**GOAL OF THE EXERCISE:**
Here are the records. Write out exactly the lines between the one holding "Screen dimensions: 1024x568" and the one holding "Select the purple folder thumbnail 2", inclusive.

**ENTRIES SUPPLIED:**
=======

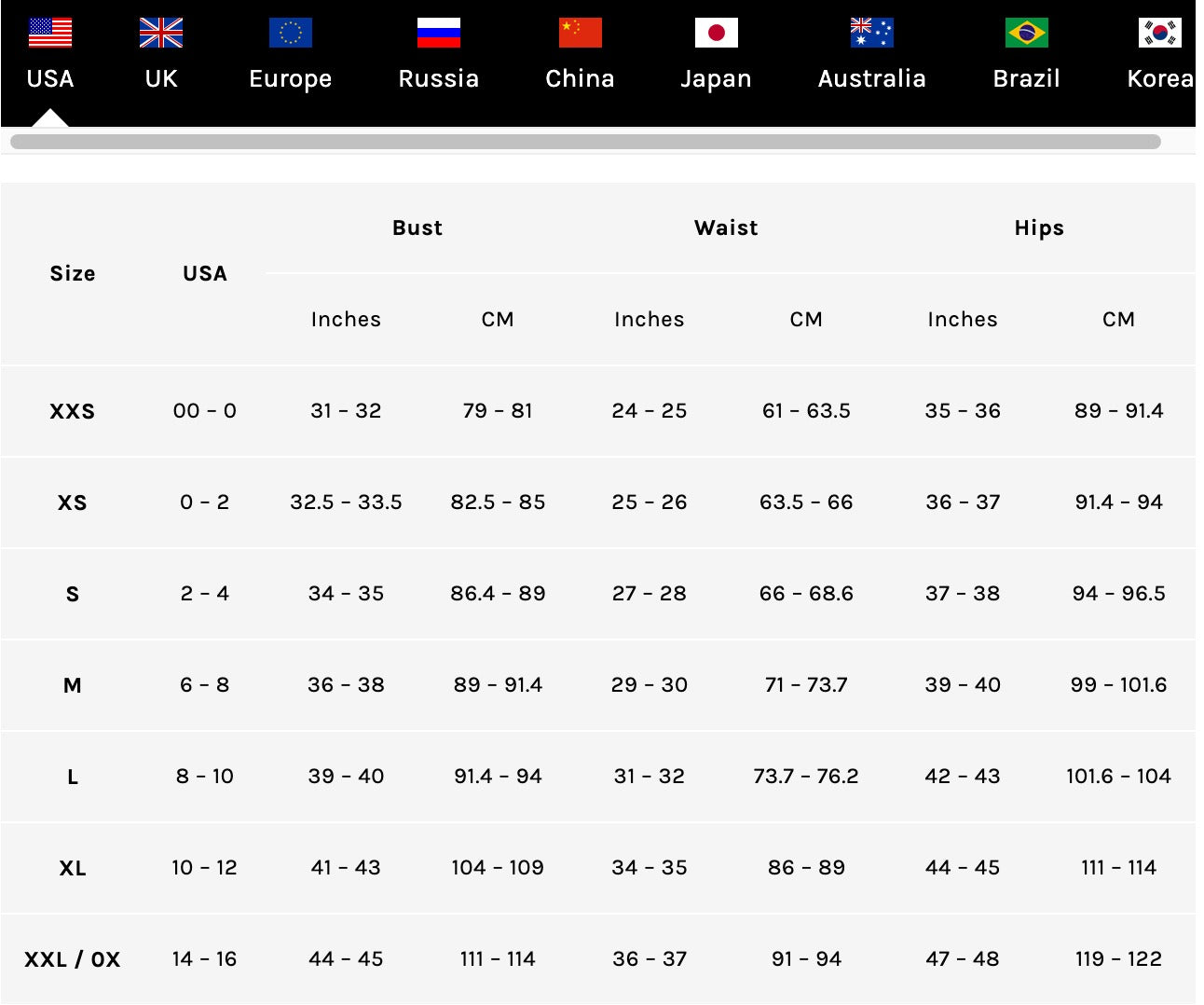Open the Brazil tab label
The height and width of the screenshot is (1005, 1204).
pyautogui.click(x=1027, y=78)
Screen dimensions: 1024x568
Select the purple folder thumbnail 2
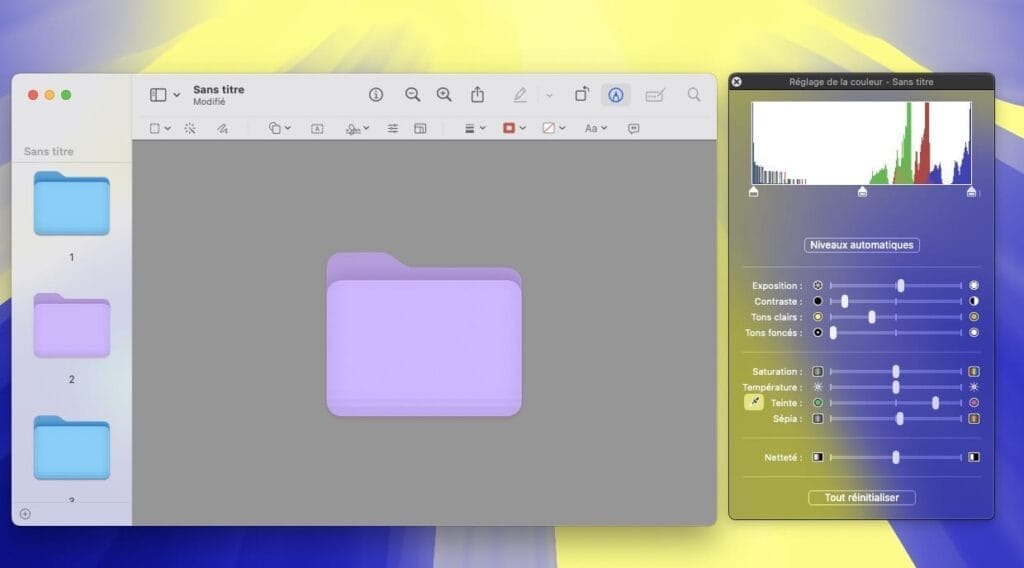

=======

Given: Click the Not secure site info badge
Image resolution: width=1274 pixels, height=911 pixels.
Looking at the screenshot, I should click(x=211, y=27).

=======

**SOLUTION FOR THIS TASK:**
Screen dimensions: 1024x568
Select the purple folder thumbnail 2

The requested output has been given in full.